Brief overview of research project and major accomplishments expected:

TRANSLATIO has been developed with support from over 10 EU field research and language-learning grants, in addition to the Marie Skłodowska-Curie EU Individual Research Fellowship. TRANSLATIO investigates the ritualized relic in the history of early modern Europe through the art, architecture and material attending translatio, the ceremonial transfer or removal of holy objects and corporal remains of saints and holy persons from one locality to another, according to a venerable tradition of Roman Catholicism. This investigation will be structured according to a cluster of microhistorical case studies on paradigmatic relics, reliquaries, art works, or architectural monuments.

It offers the first comparative history of the exchange of sacred relics of saints and holy persons between the Baltic-Nordic region and Italy circa 1550-1800, and into the modern era. The project investigates across art, architecture and ritual performance attending early modern relic translation within and between sites along the Italian peninsula (with special emphasis on Rome and Florence) and the Baltic-Nordic region, including the historical territories of the Kingdom of Denmark (present-day Denmark and Norway) and the Polish-Lithuanian Commonwealth (comprising areas of today’s Poland, Lithuania, Latvia, Belarus, and Ukraine). TRANSLATIO aims to incorporate strong historiographical traditions from scholarship in Lithuania, Poland, Latvia, Belarus, and other areas of east-central Europe for an Anglophone readership to rewrite into premodern history not only relic cults and their transcultural migrations, but also Italo-Baltic religious and artistic exchange.

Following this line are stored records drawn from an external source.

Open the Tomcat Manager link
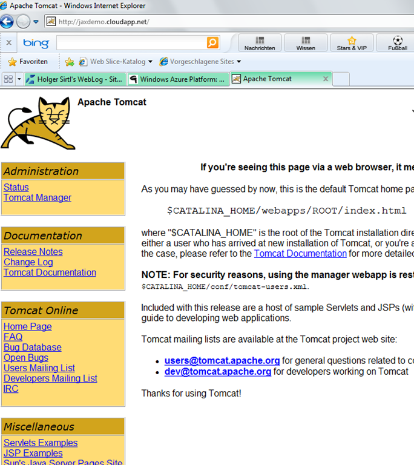The width and height of the screenshot is (414, 465). pyautogui.click(x=38, y=198)
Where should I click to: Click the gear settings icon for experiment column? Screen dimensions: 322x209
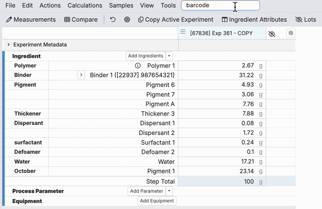(291, 33)
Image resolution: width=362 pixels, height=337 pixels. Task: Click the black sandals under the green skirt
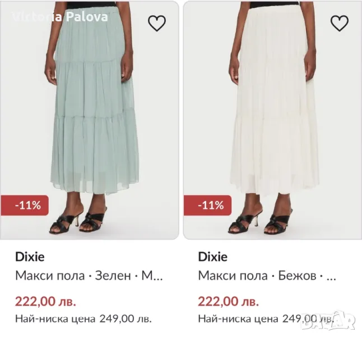pyautogui.click(x=80, y=222)
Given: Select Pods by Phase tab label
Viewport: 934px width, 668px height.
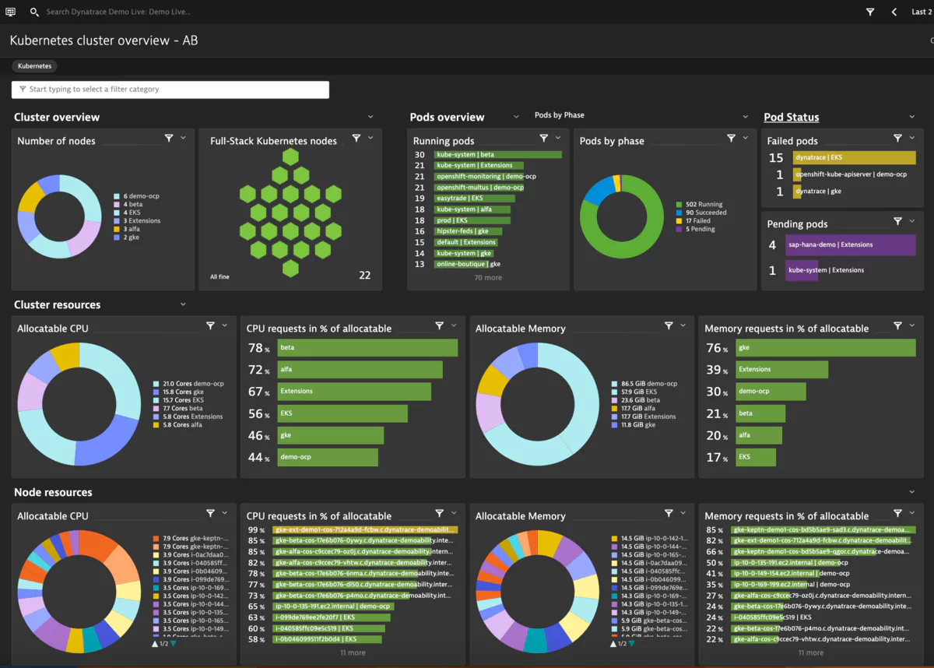Looking at the screenshot, I should (559, 114).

Firstly, the project investigates the central role of diverse forms of ritual not merely as a focus to highlight cultural changes, but as a prime generator of changes driving interreligious identity formation and coexistence between European communities, with an emphasis on cross-cultural exchanges between the Italy and the Nordic-Baltic region. It will explore how European borderlands identities were formed by the art, architecture and material memory culture of the ritual of relic translatio within and between Lutheran and Catholic communities along the Nordic-Baltic littoral and Italian peninsula, from the early modern period to the present.

Secondly, a broader objective with the project is to develop comparative methodological approaches to historical analysis that enable a way to take up the issue of the questions of the historical relation between religious ritual, memory and identity formation, and artistic-material culture. The overall accomplishment expected in conducting this research project is to reframe conventional dynamics of ‘center’ and ‘periphery,’ thereby contributing to encouraging directly more integrated conceptualizations of European cultural histories, and indirectly extra-European perspectives and to de-Westernizing the discourse and further connecting isolated regional histories.

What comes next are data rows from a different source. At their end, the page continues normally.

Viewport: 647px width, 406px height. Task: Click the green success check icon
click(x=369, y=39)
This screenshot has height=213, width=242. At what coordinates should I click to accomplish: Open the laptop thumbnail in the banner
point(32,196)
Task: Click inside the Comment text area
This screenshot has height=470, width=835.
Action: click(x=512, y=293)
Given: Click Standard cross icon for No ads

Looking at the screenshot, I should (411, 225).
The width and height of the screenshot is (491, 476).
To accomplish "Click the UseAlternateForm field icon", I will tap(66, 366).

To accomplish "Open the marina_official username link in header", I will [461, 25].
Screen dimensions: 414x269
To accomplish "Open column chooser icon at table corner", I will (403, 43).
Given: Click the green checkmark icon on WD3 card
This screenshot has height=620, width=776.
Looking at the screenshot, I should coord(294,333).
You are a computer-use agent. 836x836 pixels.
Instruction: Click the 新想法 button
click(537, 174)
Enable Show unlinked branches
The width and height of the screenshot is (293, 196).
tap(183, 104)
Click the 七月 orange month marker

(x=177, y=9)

TRANSLATIO’s research program has been divided in to four scientific work-packages (WP) structured according to the major phases of project development, namely – (WP1) Theoretical Training, (WP2) Field Research, (WP3) Drafting and Dissemination, and (WP4) Publication and Workshop.

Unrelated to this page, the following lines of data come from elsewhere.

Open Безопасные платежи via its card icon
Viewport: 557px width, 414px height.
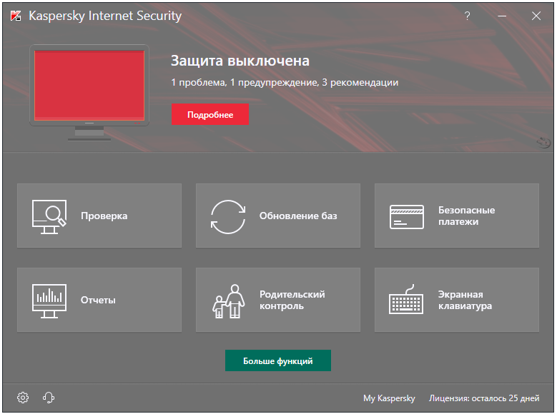click(407, 216)
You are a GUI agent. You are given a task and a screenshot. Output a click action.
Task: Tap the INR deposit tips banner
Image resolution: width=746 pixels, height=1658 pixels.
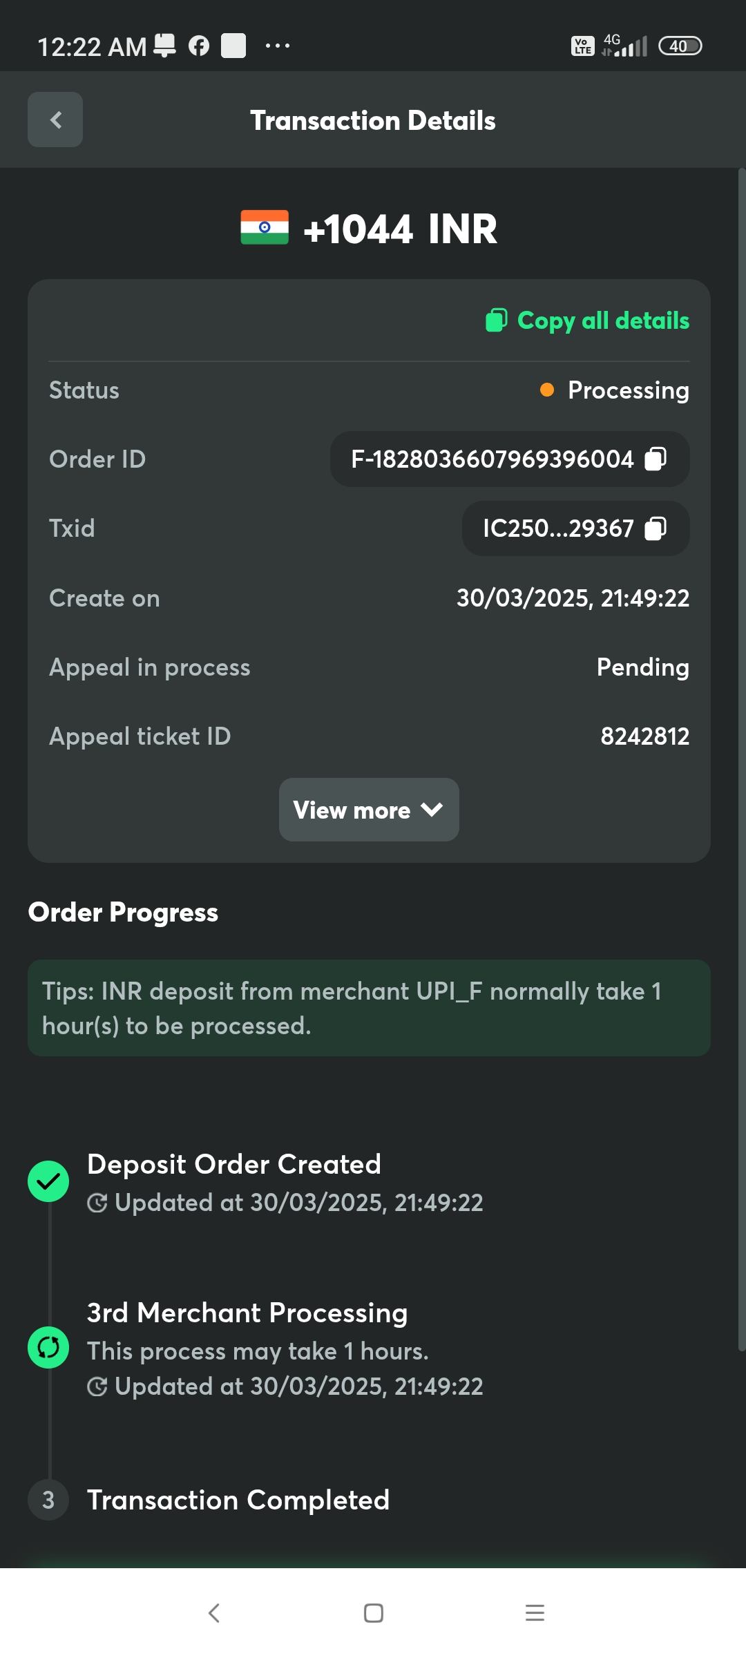click(369, 1008)
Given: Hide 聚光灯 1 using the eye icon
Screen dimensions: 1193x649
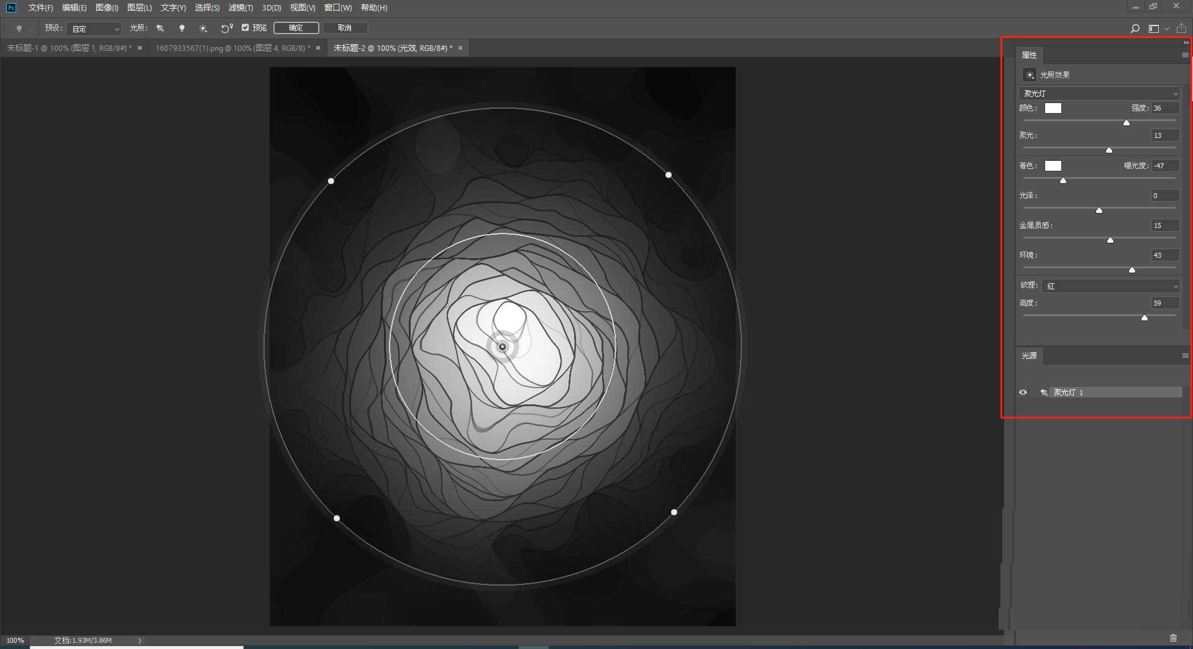Looking at the screenshot, I should [1023, 393].
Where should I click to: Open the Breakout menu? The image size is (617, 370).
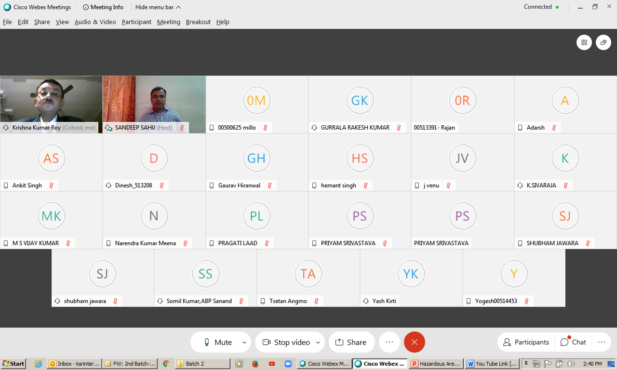click(x=198, y=22)
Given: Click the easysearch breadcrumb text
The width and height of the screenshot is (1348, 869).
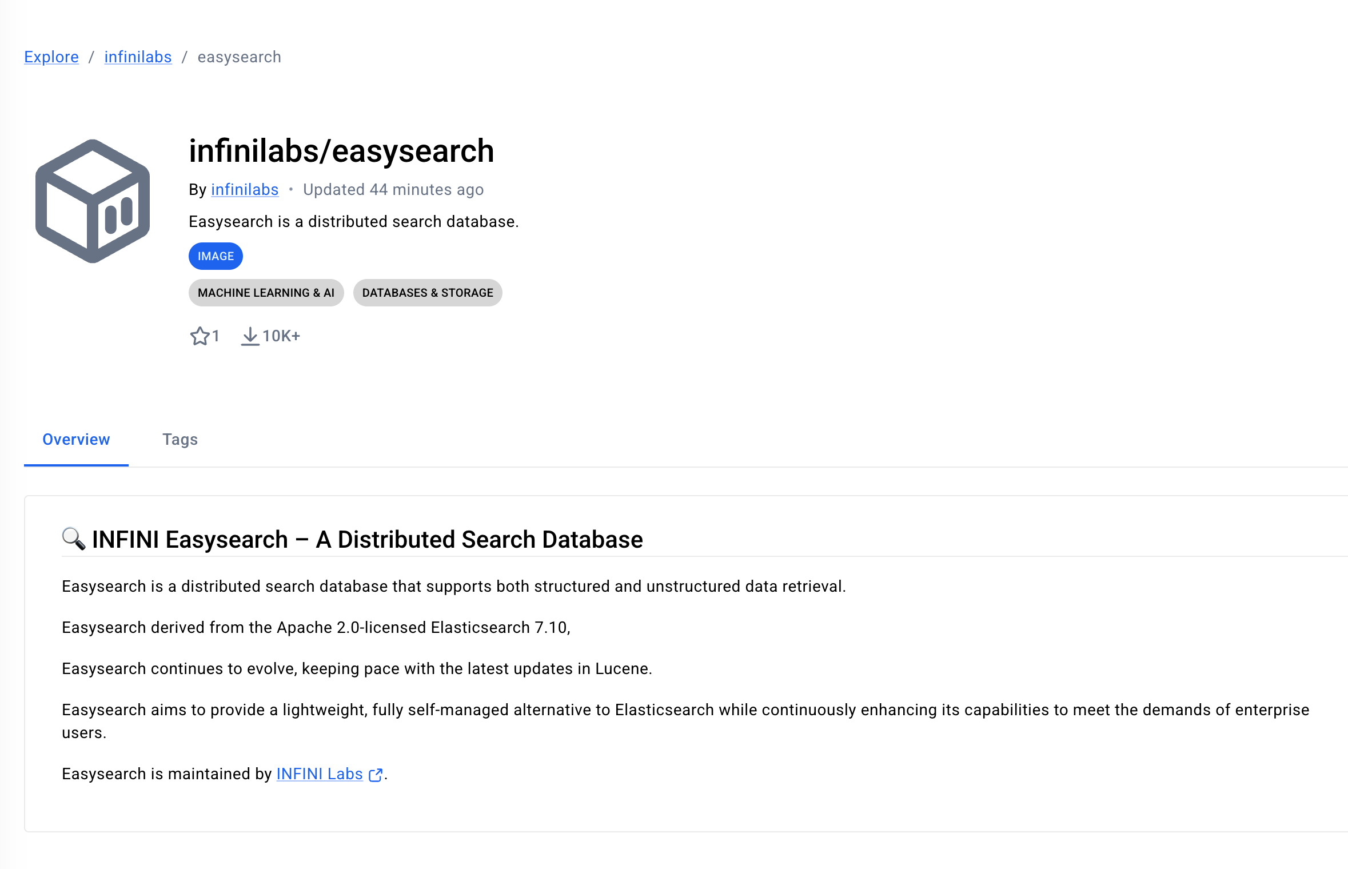Looking at the screenshot, I should click(x=239, y=57).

WP1 (months 1-6): Cross-departmental training complemented by language training. Development of conceptual framework. Determination of project case studies. Presentation of initial research at international conferences. Publication of first findings. Organization of thematic conference panels. Launch of TRANSLATIO project website.

WP2 (months 7-8): Research travel for fieldwork to relevant sites. Write-up of field work reports and partial publication. Final selection of case studies.

WP3 (months 9-20): Further development of TRANSLATIO website. Drafting of monograph, including submission of MS abstract and sample chapter.

WP4 (months 21-24): Editing of monograph MS. Organization of international workshop.